Omotic language of Ethiopia

Chara (alternatively Ciara or C’ara) is an Afro-Asiatic language of the North Omotic variety spoken in the Southern Nations, Nationalities, and People's Region of Ethiopia by 13,000 people.

==Status==
Chara is geographically situated to the southeast of Nayi, west of Kullo, northeast of Mesketo, and northwest of Gofa.
Chara speakers live in the Southern Nations, Nationalities, and People's Region, in the Debub Omo Zone, on both sides of the Omo river. Chara speakers are scattered in three villages in Ethiopia: Geba a meša, Buna Anta, and Kumba. Native speakers may also speak Melo, Wolaytta (54% lexical similarity with Chara) to the east, and Kafa to the west.

==Phonology==

===Consonants===

Consonant phonemes of Chara
|  |  | Labial | Alveolar | Palatoalveolar/ Palatal | Velar | Glottal |
| Nasal^{1} |  | m | n | [ɲ] |  |  |
| Plosive | Voiceless | p | t |  | k | ʔ |
| Voiced | b | d |  | ɡ |  |
| Ejective | pʼ | tʼ |  | kʼ |  |
| Implosive | ɓ | (ɗ) |  |  |  |
| Affricate | Voiceless |  | ts | tɕ |  |  |
| Voiced |  |  | dʑ |  |  |
| Ejective |  | sʼ | tɕʼ |  |  |
| Fricative |  | [f] | s | ɕ,(ʑ) |  | h |
| Approximant |  | w |  | j |  |  |
| Trill |  |  | r |  |  |  |
| Lateral |  |  | l |  |  |  |

[p] and [f] are in free variation. /ɗ/ only occurs in the word /jalɗa~jaltʼa/ 'crooked'. Yilma (2002) found /ɓ/ to occur five times in around 550 lexical items. He also found /ʑ/ occurring in two, both in the sequence /iʑa/. Occurrence of /ɗ/ and /pʼ/ may be governed by dialectal variation.

===Vowels===

Vowel phonemes of Chara
|  | Front | Central | Back |
|---|---|---|---|
| Close | i |  | u |
| Mid | e |  | o |
| Open |  | a |  |

/a/ is realized as [ə] in unstressed word-medial syllables.

Length is minimally contrastive.
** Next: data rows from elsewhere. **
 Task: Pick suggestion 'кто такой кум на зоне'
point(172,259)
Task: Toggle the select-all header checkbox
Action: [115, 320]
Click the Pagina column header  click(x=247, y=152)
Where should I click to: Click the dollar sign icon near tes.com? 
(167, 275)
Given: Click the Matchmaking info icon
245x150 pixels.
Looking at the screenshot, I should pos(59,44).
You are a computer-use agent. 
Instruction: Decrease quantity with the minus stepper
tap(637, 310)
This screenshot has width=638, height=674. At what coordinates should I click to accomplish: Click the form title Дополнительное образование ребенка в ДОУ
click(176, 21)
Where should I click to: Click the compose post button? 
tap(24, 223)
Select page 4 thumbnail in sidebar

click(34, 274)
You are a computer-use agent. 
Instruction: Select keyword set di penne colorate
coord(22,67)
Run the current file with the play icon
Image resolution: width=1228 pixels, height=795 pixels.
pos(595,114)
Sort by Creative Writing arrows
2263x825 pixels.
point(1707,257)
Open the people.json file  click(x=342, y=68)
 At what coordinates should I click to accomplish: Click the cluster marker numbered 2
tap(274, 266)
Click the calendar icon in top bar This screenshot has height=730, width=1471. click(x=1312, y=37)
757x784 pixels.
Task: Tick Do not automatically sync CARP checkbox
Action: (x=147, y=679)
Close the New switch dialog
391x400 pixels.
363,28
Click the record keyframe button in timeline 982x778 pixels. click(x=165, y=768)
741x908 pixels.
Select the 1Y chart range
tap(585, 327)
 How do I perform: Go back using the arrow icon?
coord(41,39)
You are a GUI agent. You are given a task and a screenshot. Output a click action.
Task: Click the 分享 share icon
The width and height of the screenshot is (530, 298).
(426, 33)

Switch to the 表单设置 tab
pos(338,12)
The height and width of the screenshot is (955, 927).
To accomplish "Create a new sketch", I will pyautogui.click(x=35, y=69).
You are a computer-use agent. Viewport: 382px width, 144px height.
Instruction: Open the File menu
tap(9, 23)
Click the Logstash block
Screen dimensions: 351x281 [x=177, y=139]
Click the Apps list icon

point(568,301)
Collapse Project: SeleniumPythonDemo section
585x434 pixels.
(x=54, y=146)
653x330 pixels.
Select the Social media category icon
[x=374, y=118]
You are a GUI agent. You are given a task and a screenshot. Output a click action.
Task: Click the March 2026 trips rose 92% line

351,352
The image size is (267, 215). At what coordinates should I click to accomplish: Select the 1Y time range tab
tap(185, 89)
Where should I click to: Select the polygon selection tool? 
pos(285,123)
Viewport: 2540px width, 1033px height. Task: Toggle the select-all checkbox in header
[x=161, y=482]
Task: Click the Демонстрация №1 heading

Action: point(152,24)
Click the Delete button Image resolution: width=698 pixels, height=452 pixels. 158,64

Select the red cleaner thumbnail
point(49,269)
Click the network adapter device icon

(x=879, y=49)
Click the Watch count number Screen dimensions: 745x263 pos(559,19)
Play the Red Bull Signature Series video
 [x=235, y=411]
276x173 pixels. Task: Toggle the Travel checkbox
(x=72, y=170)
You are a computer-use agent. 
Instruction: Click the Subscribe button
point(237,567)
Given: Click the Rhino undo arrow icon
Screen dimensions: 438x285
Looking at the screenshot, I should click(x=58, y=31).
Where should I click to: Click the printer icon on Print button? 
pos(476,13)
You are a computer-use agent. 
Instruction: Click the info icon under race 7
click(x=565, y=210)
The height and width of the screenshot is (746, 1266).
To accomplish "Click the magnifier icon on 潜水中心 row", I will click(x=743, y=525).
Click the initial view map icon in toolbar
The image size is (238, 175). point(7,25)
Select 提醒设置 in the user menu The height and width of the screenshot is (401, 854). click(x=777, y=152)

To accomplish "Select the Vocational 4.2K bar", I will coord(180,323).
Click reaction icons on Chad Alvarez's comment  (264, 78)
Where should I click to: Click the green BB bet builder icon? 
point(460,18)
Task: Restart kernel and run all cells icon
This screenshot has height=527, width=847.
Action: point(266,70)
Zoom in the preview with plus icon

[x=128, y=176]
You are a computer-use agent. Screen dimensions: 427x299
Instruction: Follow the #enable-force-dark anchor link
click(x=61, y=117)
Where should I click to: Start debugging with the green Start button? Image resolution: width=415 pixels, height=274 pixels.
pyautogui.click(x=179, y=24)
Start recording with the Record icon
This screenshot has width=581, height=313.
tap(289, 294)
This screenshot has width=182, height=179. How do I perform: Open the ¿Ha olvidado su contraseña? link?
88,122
Minimal pairs include /mola/ 'fish', /moːla/ 'egg'; /masa/ 'to wash', /maːsa/ 'leopard'; /buna/ 'flower', /buːna/ 'coffee'.

===Suprasegmentals===
Chara has phonemic stress. Examples: /ˈbakʼa/ 'to slap', /baˈkʼa/ 'empty'; /ˈwoja/ 'to come', /woˈja/ 'wolf'.

===Morphophonemics===
Morpheme-initial nasals assimilate point of articulation to that of the preceding consonant, usually found when verbs are suffixed with the singular imperative morpheme /-na/, e.g. /dub-na/ "to hit.imp" → [dubma] 'hit!'.

==Grammar==

===Morphology===
Chara generally uses noun case suffixes and postpositions.

Nouns are inflected for gender, number, definiteness, case, and possession. These are all suffixes, except for the possessive.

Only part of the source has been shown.